Robinah: The first session took place in Accra with 86 schools attending, and after this, the Private School Association then pushed and requested another session in a different region because they saw the value, so we had the second one in Takoradi, with 89 attending Some of them are totally new to the financial tools, and many of them do not have any opportunity to speak to the banks.
Can you give a brief overview of the workshop agenda and session topics covered?
Richard: We have a structured approach and cover four topics:
1. What is a school improvement loan?
2. Why could it be beneficial for my school?
3. How do I apply for a school improvement loan?
4. How to manage finances (basic knowledge in bookkeeping)
We bring our FI partners together and then we interview them about what financial support they offer and what their criteria is, what other documents the school needs and what advice would they give for first time applicants. So basically, it’s an interaction and then after that we give the floor for the participants to ask questions.
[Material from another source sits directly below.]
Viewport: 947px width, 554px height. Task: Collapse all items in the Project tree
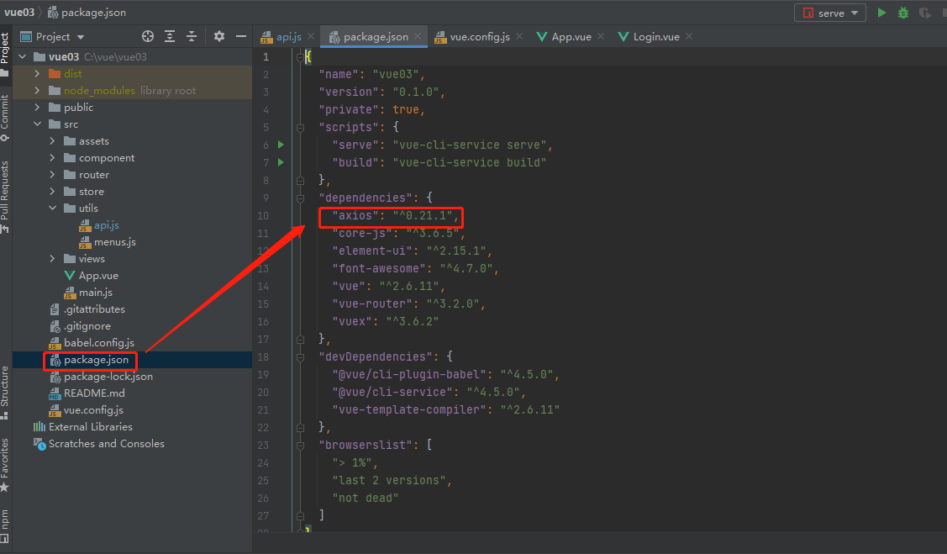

What types of feedback did you get on the workshops?
Robinah: We have two surveys. One is a basic school profile and the other one is the feedback survey. In the first one we try to capture information about the school before the training starts in the morning. The feedback completed at the end includes questions around their intentions to apply for a loan. It’s amazing to find out that many of the proprietors did not think about a loan before attending, but after the sessions almost 79% said that they now want to apply for a loan.
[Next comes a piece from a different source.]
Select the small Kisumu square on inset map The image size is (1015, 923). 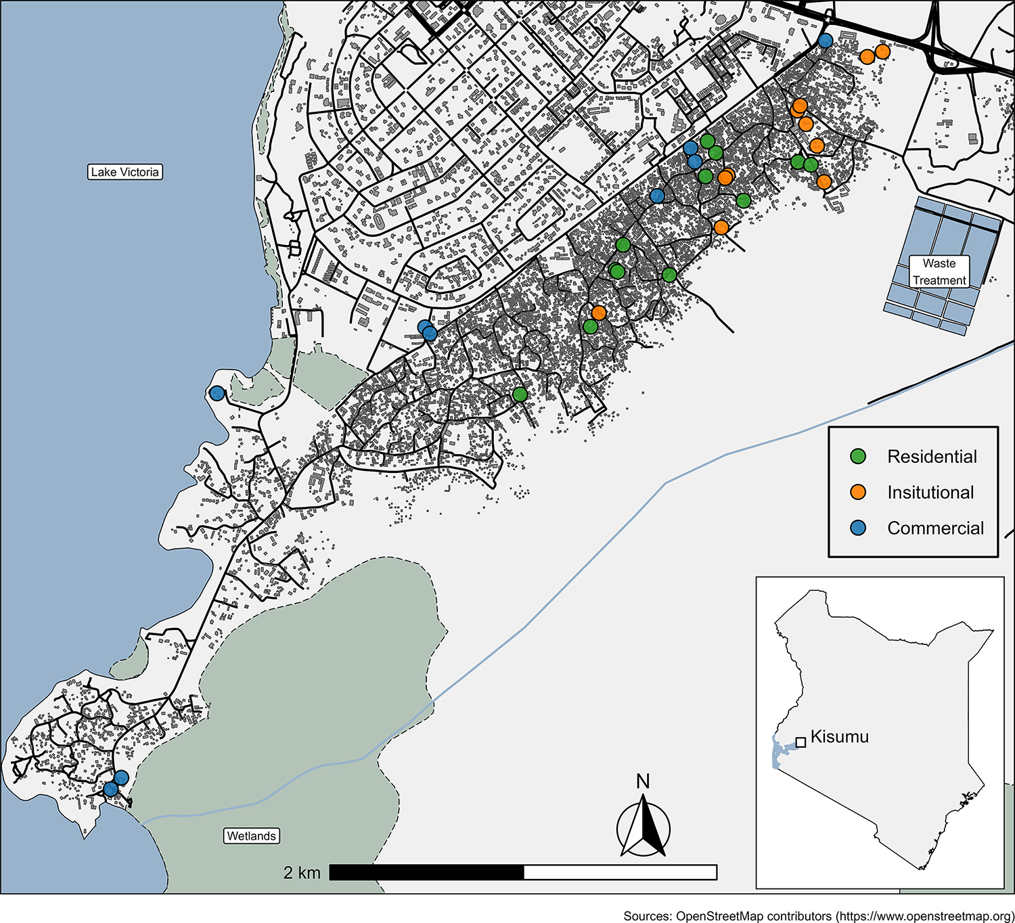tap(800, 742)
We also ask things like what are the likely challenges that you've been facing. This is very helpful for us to see where we can support them next time, but also great information that we can give to the financial institutions. We discover that they actually have a lot of challenges, they want help with dealing with high interest rates, there’s a lot of need to improve infrastructure so many of them talk about new classrooms and this is really great information and great data for us to know and share.
After the training we heard from the FIs that the school leaders were reaching out to them directly for loans, so the SLA has already successfully achieved this.
Can you describe the financial institutions' panel discussion?
Richard: I moderated the panel discussion, so I asked them about what they look out for and why they are interested in supporting schools. Across the panel, everybody talked about wanting to support schools and to create impact and then also to increase their portfolio for profit. Another key thing we talked about is the association plan. Most of these schools are managed by one person and if they are not in place the school doesn’t function effectively, so they encouraged them to have an association plan and an advisory board in place to help the school manager operations.
What were your overall takeaways as facilitators?
Robinah: It’s been a great opportunity to see that we are supporting these school proprietors. Some of their schools are very very small so creating an opportunity for them to have conversations with financial institutions is something that is really changing their lives. You realize that some of them are not familiar with even very simple financial tools. The SLA has really shown the school proprietors that being in control of their financial processes, books and management is a stress reliever. They can see the value of keeping their books right, they see why they missed a loan the last time or why they might not be able to get a loan. Now they see that as long as they keep their books in place, they can run their schools sustainably.
Richard: In summary, what I want to say is that SLA it’s a very good project that Opportunity EduFinance is embarking on. I believe that this will add value to the financial institutions, and they are also super excited because we are making their job much easier. I think the FIs are also appreciative of what we are doing. The future looks promising because we’re able to give all of these schools an understanding of what the FIs have to offer them, and I know it’s a very good thing so let’s keep it up!